◆ READING PASSAGE
-----

While I agree with the previous poster about dressing respectfully because you are a reflection of the company, this is the official policy copied from another forum:

For those of you who non-rev on DL. Effective April 15, 2007 non rev pax on DL will enjoy a very lenient dress code policy.

Overall appearance should be well-groomed, neat, clean, safe and respectful, from head to toe.
Clothing should be respectful of fellow passengers.
Footwear -- shoes are required unless the pass rider is not able to wear footwear due to a disability or physical condition

Attire previously not acceptable that is now allowed includes shorts, T-shirts, Jeans (in all classes), flip flops, ball caps, tank tops, tattoos, body piercings, and extreme hairstyles.

From the DLNet site,"if the attire is appropriate for a revenue passenger to wear, then a non-revenue passenger can wear the same attire."

-----

◆ GOALS
(1) Answer these questions from the dress code post:
(a) On what date does the new policy take effect?
(b) In what case may a pass rider travel without shoes?
(c) According to the quote from the DLNet site, what standard decides whether attire is acceptable for a non-revenue passenger?
(2) Write the next part of the dress code post, picking up after its final sentence.

-----

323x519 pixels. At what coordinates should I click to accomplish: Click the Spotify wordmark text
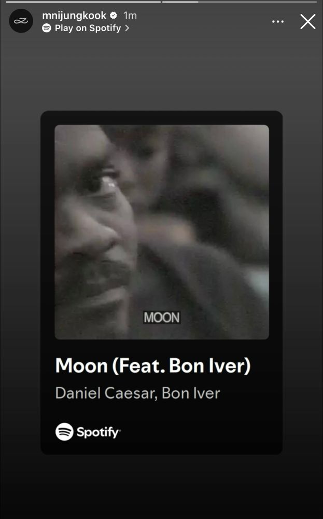pyautogui.click(x=99, y=432)
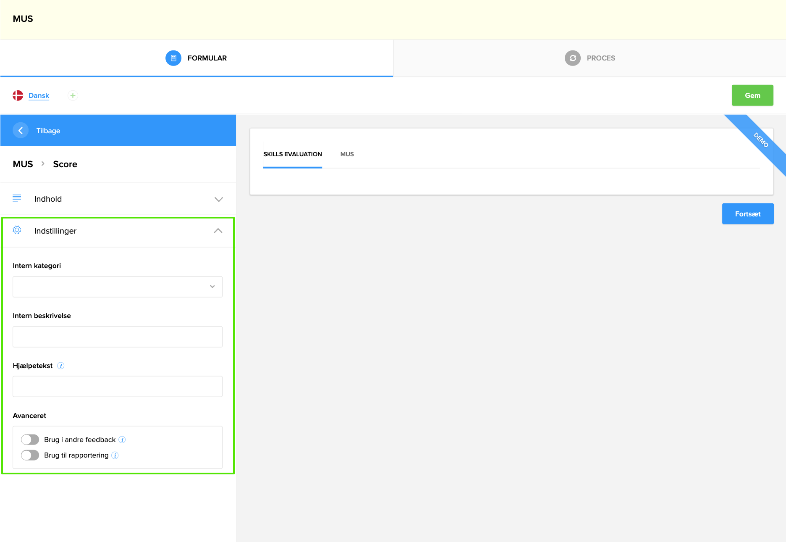Collapse the Indstillinger section
786x542 pixels.
click(218, 231)
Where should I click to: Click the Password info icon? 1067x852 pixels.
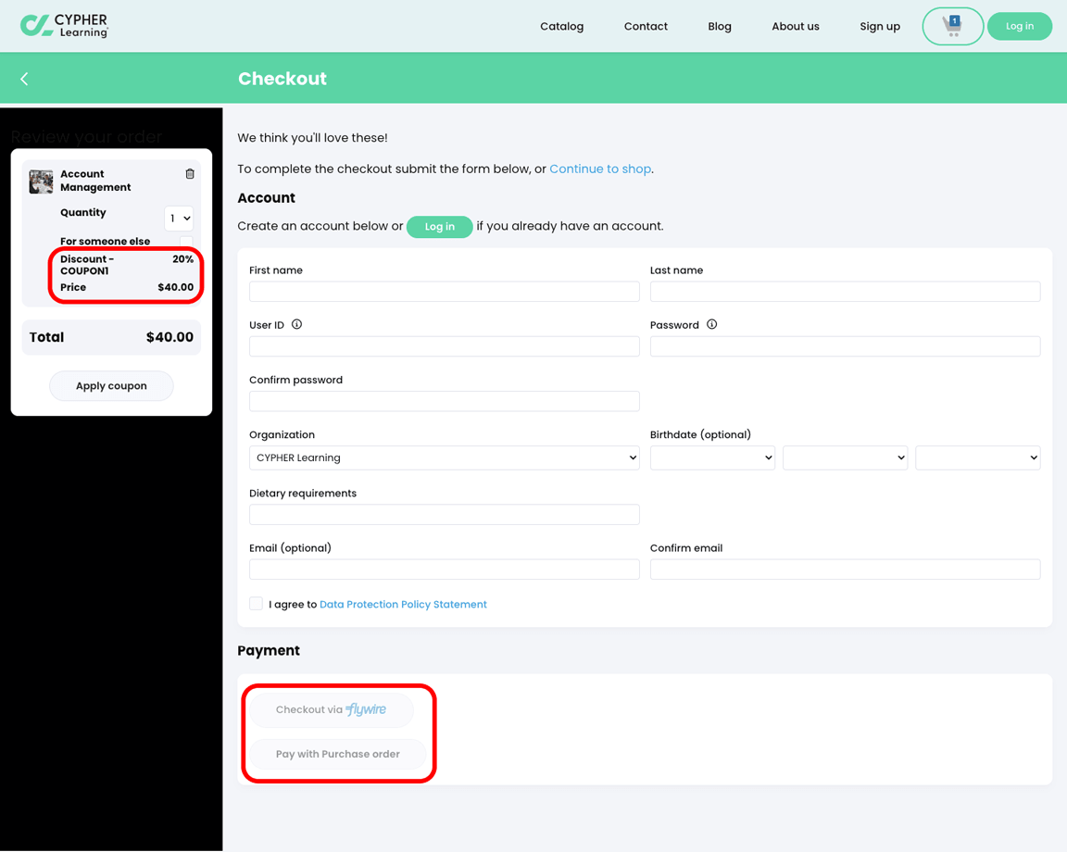711,325
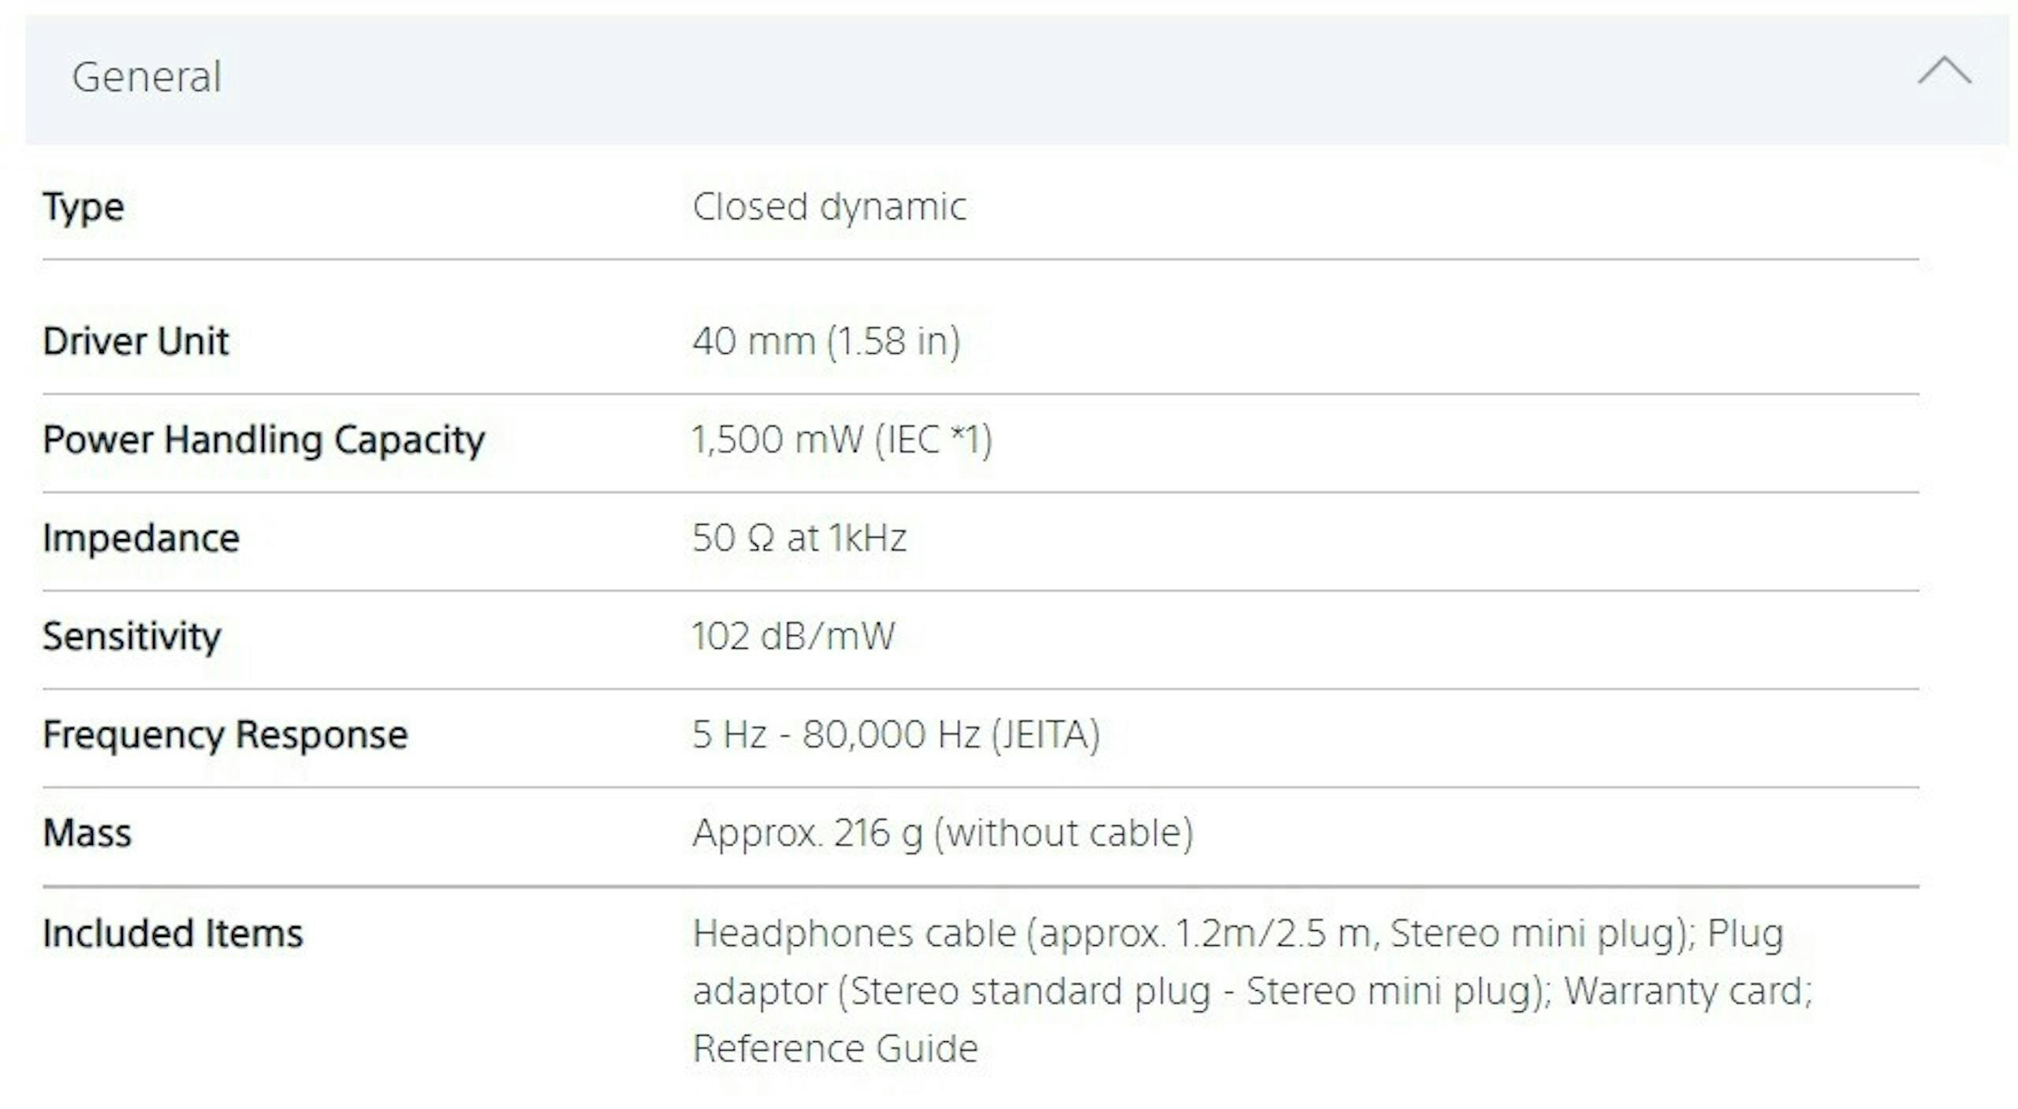Click the Included Items label
Image resolution: width=2018 pixels, height=1109 pixels.
pyautogui.click(x=173, y=933)
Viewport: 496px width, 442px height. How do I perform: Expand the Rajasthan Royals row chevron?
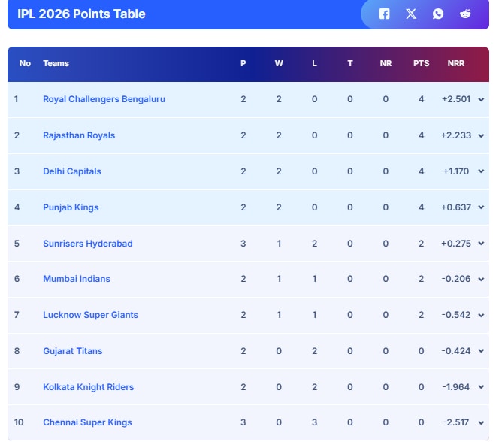[481, 136]
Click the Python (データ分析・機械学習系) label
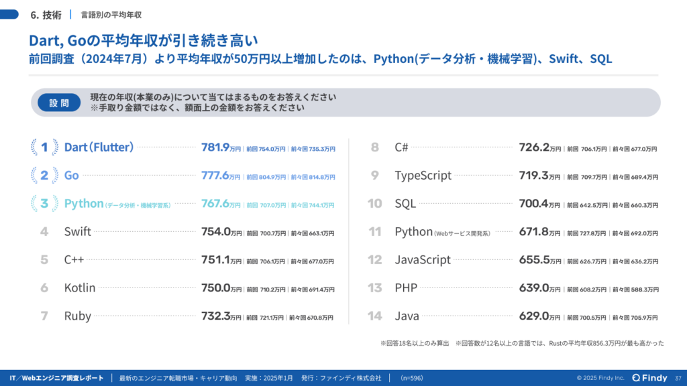687x386 pixels. click(x=117, y=204)
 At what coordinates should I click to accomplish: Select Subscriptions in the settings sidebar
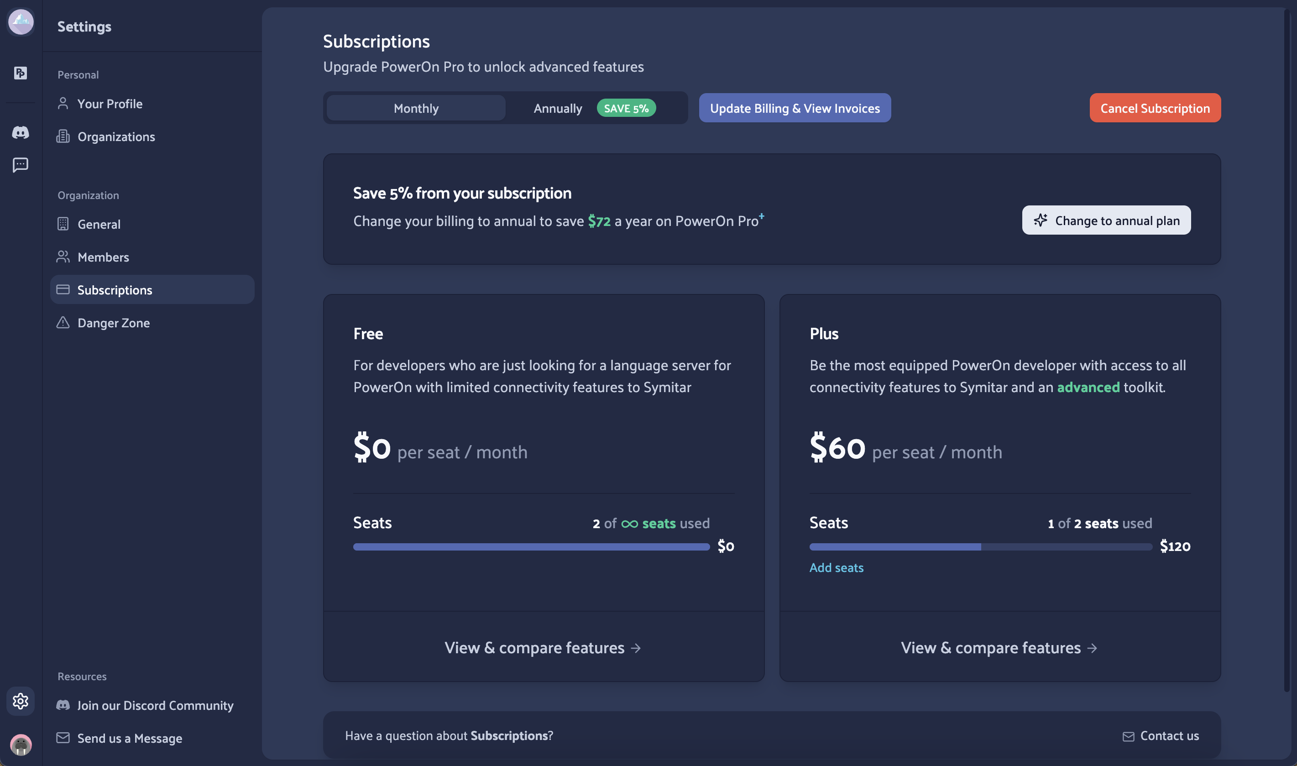[115, 290]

-----

◆ THE RESULTS
(1)
(a) April 15, 2007.
(b) When the pass rider is not able to wear footwear due to a disability or physical condition.
(c) If the attire is appropriate for a revenue passenger to wear, a non-revenue passenger can wear it too.

(2)
One clear benefit for Delta's operations will be the elimination of dress code enforcement from the job description of the CSA allowing them to concentrate their resources on customer service of the fare paying customers.

Think of dressing for the office, and maybe dressing for "casual Friday" (sometimes) you are good to go. I do think it is embarrassing to see nonrevs in shorts, flip flops, and ball caps. Not only are you not respecting Delta, but you are not respecting yourself.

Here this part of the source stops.